The EU’s Special Committee on Tax Rulings and Other Measures Similar in Nature or Effect, or TAXE for short, has announced that it is seeking to obtain more information on transparency and anti-tax dodging initiatives at Member State level augmented by summaries of tax rulings having been issued and information being exchanged between Member States, a blacklist and an inventory of double taxation conventions between Member States.
Letter
The Dutch Tax and Customs Administration from 1991 to year-end 2014 concluded tax agreements with just under 14,700 multinational corporations. Roughly 1,600 applications for rulings were turned down over the period from 1995 to year-end 2014, with another 2,000 expiring.
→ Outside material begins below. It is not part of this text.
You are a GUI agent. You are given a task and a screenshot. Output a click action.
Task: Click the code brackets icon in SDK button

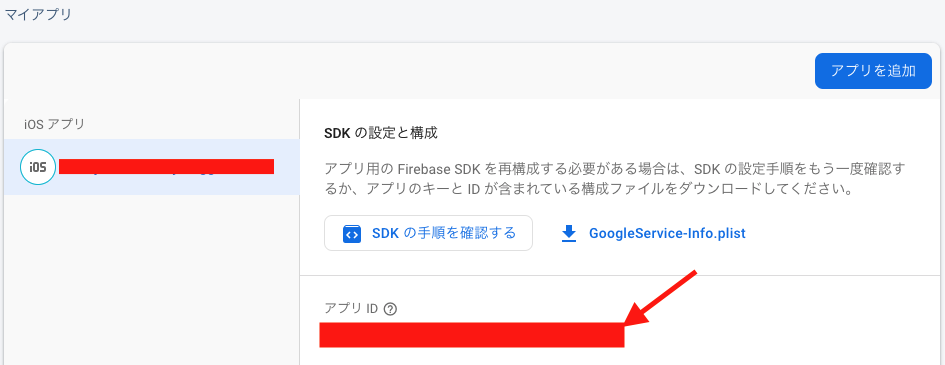351,234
The underlying details accompany a letter which the State Secretary for Finance, Eric Wiebes, recently submitted to the Lower House of the Dutch Parliament. Mr Wiebes in a letter to French MEP Alain Lamassoure as TAXE’s Chair has underlined that the Netherlands is keen to lead the way in achieving greater transparency where it concerns the crack-down on corporate tax dodging practices.
Information exchange
Belgium topped the list in terms of information exchange frequency between the Netherlands and another Member State in 2014 (75,365 instances), with Germany and Spain taking second and third place, respectively. All in all automatic information exchange occurred on 193,146 occasions that year. The total number of spontaneous information exchanges in 2014 came to 140,583, the overwhelming majority of these occurring between the Netherlands and Germany (139,973 instances).